Dans le deuxième et le troisième cas, le responsable éprouve un sentiment désagréable : on le met en demeure de faire quelque chose, on le « prend à la gorge », on veut lui imposer quelque chose. En même temps, il a l’impression, souvent justifiée, que la personne est sûre de son bon droit et déterminé à obtenir ce qu’elle demande.

C’est d’ailleurs cette impression qui incite le responsable à l’hésitation et à la prudence. Il redoute les conséquences du refus, car il n’y a pas loin de la réclamation à la revendication. De plus, dans le troisième cas, le responsable se sent « coincé », sans échappatoire : ou bien il donne son accord, ou bien c’est le conflit. Or, le refus comme l’acceptation peuvent être l’un et l’autre impossibles : en effet, même si les consé­quences de ce que demande le collaborateur ne sont pas acceptables, en même temps c’est à juste titre — croit-il — qu’il fait sa demande : d’où l’impossibilité de refuser purement et simplement.

Il se peut donc que le responsable se sente enfermé dans un dilemme insoluble. Mais le subordonné, qui exige une réponse, ne voit pas des toutes les choses sous le même angle. Très souvent, en effet, il aura ruminé longtemps le problème avant d’« éclater ». Il s’accrochera alors à sa solution comme si c’était le seul possible. Il sentira comme une menace toute ten­tative pour l’amener à considérer différemment le problème. Il se peut très bien qu’à son tour le responsable perde patience devant une telle intransigeance. Alors les positions se figent et le conflit est ouvert.

Aussi avant d’en arriver là, il vaut mieux accueillir la demande du subordonné avec le maximum de compréhension. En effet, notre réponse ne doit pas être ressentie comme une critique ou une contestation. Une reformulation de son état d’esprit, ou de la manière dont il paraît personnellement vivre le problème, est un bon départ. Ensuite, seulement, on peut le relancer avec des questions et des encouragements à aller plus loin. Par exemple, dans le deuxième cas, cité plus haut, le responsa­ble pourra reformuler: « Bon… Vous avez constaté une anoma­lie et ça vous révolte. » Puis ajouter : « Nous allons tâcher d’éclaircir ça. »

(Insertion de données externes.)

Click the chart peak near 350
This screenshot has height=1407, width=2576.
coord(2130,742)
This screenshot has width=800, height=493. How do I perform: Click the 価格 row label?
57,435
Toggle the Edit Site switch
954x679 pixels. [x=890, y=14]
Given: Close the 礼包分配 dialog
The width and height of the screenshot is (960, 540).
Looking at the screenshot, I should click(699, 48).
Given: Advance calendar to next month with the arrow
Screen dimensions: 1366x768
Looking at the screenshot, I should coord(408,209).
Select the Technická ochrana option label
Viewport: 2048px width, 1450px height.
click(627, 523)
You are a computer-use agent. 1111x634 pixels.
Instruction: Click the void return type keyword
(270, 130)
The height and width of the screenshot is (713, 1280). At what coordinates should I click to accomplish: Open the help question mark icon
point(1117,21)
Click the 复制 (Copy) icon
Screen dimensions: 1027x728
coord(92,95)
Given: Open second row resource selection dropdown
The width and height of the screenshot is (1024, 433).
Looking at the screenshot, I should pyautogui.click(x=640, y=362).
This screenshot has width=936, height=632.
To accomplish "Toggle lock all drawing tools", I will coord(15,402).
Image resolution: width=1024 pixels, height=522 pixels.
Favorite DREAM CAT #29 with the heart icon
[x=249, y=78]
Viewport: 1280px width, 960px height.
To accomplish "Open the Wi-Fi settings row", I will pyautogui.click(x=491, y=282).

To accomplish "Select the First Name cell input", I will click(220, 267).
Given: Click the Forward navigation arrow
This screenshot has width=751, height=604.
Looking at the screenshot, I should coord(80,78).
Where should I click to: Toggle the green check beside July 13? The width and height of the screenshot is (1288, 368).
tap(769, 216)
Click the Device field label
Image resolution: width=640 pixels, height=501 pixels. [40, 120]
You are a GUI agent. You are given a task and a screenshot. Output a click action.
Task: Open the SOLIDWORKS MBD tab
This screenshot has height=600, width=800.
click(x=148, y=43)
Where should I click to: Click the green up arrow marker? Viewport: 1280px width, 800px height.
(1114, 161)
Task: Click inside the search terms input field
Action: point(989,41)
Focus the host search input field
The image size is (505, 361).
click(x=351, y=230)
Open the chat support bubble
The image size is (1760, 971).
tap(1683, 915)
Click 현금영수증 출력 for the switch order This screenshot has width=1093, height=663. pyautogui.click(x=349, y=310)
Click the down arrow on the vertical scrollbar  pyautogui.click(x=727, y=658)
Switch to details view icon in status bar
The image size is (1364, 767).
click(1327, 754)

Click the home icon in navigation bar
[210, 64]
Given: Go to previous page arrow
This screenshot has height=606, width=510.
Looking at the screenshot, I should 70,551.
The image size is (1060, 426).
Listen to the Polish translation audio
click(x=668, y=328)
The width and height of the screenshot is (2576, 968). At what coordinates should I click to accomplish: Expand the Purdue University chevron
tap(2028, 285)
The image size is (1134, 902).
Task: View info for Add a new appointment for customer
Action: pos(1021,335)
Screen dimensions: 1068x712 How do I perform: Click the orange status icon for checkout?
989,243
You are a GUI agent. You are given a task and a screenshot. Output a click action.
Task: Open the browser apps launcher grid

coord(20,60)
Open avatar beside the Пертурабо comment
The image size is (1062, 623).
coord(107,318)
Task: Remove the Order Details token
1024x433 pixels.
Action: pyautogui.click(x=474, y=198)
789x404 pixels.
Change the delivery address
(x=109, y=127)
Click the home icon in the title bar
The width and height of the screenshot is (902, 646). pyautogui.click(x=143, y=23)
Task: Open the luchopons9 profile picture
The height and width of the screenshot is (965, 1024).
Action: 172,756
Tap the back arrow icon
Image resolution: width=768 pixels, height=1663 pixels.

Dans le troisième cas, il pourra répondre : « Bon… En somme, vous êtes « coincé » ? » (Reformulation qui prend le problème de la manière dont l’intéressé paraît le poser.) Ensuite, pour y voir plus clair, nous pourrons le questionner : « Que vous arrive-t-il donc ? »

Dans ces deux exemples, il est probable que le dialogue se pour­suivra de façon fructueuse. L’intéressé n’a pas été contesté dès le départ : il va sans doute se sentir encouragé à exposer le fond du problème. On garde toutes les chances de trouver un arran­gement avec lui.

Ainsi en ce qui concerne la réclamation, nous retiendrons que l’objectif premier est de la transformer en problème à résoudre. Il faudra donc :

— ne pas contester, ne pas critiquer la solution apportée mais au contraire tâcher de retrouver sa logique pour l’intéressé (à quel problème cherche-t-elle à répondre ?) ;

—   manifester sa considération vis-à-vis de ce que ressent la personne et vis-à-vis du problème qu’elle formule.